Taking into account the excavations from the 19th and 20th cent. a partial picture of the cemetery east along a decumanus (east-west street in the street grid) can be reconstructed in terms of its extent (Miglbauer and Waser 2020). The spatial locations of the excavated cemetery areas in the outskirts of the urban settlement as well as the cemetery itself, the (yet partially analyzed) grave goods, and (few) qualitative attributes of the tombs indicate that elite but also ‘commoners’ and ‘poor’ were buried at the burial ground of Ovilava. According to the archaeological finds, the burials dated mainly in the 2nd and 3rd cent. AD (Jäger-Wersonig 1999 20–22; Miglbauer 2007, 2009). Considering previous investigations, the cemetery seemed to be in use, although possibly very scarce in the end, up to Early Medieval times (Miglbauer 2001; Hausmair 2022). Few burials are attributed to Early Medieval Bavarians (Hausmair 2006).

Over 2/3 of the burials consisted of cremations; the remaining others were inhumations. The skeletal remains have been stored at the Archaeological Collection of the Stadtmuseum Wels-Minoriten. In 2019, the skeletons were temporarily transferred to the Department of Evolutionary Anthropology, University of Vienna, where the bioarchaeological analysis is currently in progress. The remaining cremations of the burial ground of Ovilava have not been analyzed up to now and are subject to a planned project which is scheduled to start in 2024.

Chronology

In order to be able to assess the chronological position of the individual cemetery areas better and to be able to reconstruct the settlement history based on archaeothanatological findings, we decided to carry out radiocarbon dating of inhumations of the cemetery as much as possible (Pearce 2016). The radiocarbon dating of 97 individuals, with 83 individuals older than 15 years, has been carried out so far. Following a dedicated sampling strategy, clusters for pre-selection were spatially defined, and individuals from all cemetery areas were selected as a proportion of the total number of burials and dated using radiocarbon analysis. The samples determined in this way were further supplemented by individual samples of further individuals particularly suitable for dating. The radiocarbon datings were carried out at the VERA-lab of the Faculty of Physics at the University of Vienna (https://isotopenphysik.univie.ac.at/en/vera/).

A dedicated controlled vocabulary, explicitly tailored for Noricum, was used to periodize the data (Hagmann 2021): Based on the radiocarbon dating results, the inhumations were classified using the following time periods for Roman Antiquity (50 BC to 500 AD) in Noricum (resp. 50 AD to 500 AD in northern Noricum) as

Early Middle Ages (for the Gräberfeld Ost, this period corresponds c. to the 7th and 8th cent. AD) were defined from 500 to 1100 AD following Eichert and Richards (2022).

21 individuals belonged to the Early Period, 58 to the Imperial Period, 2 to Late Antiquity, and 16 were classified as Early Medieval.

Sample

The excavated parts of the Ovilava burial ground include 328 cremation burials and 134 inhumations. A total of 153 individuals could be assigned to the inhumations. The spatial distribution of the burials is presented in Table 1.

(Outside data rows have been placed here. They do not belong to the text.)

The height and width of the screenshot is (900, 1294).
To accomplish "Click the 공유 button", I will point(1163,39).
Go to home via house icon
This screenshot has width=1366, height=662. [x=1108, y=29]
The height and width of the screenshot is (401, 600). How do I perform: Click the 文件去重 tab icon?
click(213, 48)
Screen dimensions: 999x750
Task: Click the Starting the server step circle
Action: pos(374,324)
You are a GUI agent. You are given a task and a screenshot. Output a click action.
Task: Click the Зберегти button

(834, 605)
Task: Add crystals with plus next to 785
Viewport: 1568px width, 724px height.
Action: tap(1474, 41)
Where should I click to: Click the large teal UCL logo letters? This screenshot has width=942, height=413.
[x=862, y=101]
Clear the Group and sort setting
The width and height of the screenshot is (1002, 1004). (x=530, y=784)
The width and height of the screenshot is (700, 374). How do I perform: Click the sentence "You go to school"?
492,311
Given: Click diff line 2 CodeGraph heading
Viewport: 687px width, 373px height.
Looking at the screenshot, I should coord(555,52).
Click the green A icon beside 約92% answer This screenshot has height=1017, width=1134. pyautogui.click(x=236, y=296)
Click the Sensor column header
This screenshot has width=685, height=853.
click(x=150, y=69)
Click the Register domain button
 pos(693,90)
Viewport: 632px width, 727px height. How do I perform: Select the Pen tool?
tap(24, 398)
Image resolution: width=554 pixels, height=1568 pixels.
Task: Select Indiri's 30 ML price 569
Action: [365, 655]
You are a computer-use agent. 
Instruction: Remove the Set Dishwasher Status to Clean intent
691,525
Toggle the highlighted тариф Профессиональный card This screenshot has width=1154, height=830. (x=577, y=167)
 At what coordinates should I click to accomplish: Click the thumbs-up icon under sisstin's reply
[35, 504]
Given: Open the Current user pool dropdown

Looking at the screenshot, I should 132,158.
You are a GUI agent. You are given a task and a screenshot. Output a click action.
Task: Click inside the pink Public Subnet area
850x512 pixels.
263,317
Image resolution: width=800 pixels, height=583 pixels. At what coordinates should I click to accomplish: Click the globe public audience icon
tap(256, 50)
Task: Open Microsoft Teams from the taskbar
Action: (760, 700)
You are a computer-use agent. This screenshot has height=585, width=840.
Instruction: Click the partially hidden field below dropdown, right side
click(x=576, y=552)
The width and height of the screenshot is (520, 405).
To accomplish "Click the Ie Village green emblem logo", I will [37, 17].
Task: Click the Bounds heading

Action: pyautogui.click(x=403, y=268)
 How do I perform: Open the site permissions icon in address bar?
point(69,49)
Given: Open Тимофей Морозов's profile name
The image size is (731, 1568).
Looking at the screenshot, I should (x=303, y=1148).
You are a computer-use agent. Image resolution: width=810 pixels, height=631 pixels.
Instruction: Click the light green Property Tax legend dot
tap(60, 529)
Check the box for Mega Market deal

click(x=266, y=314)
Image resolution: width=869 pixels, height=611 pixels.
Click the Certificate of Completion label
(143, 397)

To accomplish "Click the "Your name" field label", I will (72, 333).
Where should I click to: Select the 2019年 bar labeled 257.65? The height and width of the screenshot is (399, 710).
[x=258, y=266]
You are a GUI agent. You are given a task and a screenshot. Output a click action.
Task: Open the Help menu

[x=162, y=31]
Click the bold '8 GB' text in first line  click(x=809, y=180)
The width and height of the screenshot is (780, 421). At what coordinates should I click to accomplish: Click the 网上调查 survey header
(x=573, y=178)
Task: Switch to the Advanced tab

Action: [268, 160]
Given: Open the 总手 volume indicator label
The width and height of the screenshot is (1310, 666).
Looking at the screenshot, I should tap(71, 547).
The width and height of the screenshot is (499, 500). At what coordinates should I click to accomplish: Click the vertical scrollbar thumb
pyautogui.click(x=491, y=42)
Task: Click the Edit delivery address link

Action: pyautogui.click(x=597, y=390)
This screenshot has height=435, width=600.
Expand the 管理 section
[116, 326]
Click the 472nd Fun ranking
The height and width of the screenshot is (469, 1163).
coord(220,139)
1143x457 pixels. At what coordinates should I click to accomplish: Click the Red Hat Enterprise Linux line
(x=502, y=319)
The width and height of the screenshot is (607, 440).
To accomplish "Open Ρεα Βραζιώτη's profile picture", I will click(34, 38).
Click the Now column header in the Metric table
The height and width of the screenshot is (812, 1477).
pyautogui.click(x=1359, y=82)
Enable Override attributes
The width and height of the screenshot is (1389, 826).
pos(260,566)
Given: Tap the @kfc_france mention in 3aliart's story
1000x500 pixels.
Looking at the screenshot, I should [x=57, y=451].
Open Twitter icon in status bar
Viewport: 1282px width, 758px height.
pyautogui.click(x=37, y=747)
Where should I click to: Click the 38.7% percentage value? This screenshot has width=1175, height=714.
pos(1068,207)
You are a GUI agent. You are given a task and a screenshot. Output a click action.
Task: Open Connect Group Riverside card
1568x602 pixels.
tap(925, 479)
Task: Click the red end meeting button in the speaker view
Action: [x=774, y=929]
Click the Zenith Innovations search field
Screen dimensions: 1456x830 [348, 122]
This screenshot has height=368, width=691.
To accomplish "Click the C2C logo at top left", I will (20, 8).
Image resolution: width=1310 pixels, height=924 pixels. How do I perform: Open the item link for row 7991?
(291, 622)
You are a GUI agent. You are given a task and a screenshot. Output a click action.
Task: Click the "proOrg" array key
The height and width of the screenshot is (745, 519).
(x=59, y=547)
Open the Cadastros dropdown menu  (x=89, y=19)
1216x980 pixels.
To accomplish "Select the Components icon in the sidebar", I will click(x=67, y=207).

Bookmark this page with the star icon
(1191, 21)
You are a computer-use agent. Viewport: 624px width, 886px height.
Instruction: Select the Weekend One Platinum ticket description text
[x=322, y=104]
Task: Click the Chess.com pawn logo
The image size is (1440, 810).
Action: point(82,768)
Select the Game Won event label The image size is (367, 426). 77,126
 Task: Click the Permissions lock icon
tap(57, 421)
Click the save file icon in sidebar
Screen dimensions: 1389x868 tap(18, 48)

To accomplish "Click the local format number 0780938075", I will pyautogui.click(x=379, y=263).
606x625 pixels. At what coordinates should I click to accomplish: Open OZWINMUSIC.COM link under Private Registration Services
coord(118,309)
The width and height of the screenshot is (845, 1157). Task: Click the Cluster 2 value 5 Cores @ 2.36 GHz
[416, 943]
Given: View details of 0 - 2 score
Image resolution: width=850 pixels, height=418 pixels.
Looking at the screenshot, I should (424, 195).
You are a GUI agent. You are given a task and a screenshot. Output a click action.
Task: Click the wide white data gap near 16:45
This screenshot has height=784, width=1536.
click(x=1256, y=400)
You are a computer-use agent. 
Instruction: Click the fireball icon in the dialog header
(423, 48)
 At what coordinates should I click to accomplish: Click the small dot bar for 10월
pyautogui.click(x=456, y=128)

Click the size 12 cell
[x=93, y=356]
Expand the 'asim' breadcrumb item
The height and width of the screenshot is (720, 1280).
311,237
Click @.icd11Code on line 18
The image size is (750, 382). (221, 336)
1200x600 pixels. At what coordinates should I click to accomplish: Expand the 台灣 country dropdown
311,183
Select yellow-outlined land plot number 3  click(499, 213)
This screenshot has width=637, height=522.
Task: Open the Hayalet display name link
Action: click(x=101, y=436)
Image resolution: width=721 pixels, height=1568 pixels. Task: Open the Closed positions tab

All 153 individuals were osteologically analyzed using standard bioarchaeological protocols outlined by Buikstra and Ubelaker (1994) as well as Mitchell and Brickley (2017). Age at death and sex of the individuals were estimated by a combination of various standard techniques (White and Folkens 2005). Pathologies were determined according to Ortner (2003). Although the state of preservation of the individual skeletons differed, the preservation of the pelvis and/or the skull of 108 individuals older than 15 years allowed sex as well as age at death estimation.

Age at death determination

Age at death of non-adult individuals was estimated through dental development and eruption patterns, the degree of closure of the epiphyseal plates (Cardoso 2008; Coqueugniot and Weaver 2007; Schaefer et al. 2009), and metric documentation of diaphyseal lengths (AlQathani et al. 2010; Cunningham et al. 2016). If the specific skeletal elements were present, the age at death of adult individuals was estimated using the pubic symphysis scoring system according to Brooks and Suchey (1990), the auricular surface of the ilium according to Lovejoy et al. (1985), the sternal articular surfaces of the clavicle (Szilvássy 1978). Furthermore, the closure of cranial sutures (Meindl and Lovejoy 1985) and mandibular and maxillary attrition were analyzed according to Lovejoy (1985).

Sex/gender determination

For biological sex determination, pelvic bones were primarily used following the Phenice method (Phenice 1969) and the classification scheme according to Walker (2005). In addition, skull morphology was used for sex determination, according to Walker in Buikstra and Ubelaker (1994). Furthermore, biological sex was determined using 28 selected characteristics of the skull and mandible, the pelvis, and the robustness of the humerus and the femur according to the catalog of characteristics by Acsádi and Nemeskéri (1970) and Ferembach et al. (1979) The degree of expression of these 28 characteristics was rated on a scale from -2 (hyperfeminine) to +2 (hypermasculine). In individuals under the age of 18, the sex was only determined if the sex-determining characteristics mentioned above were already clearly developed.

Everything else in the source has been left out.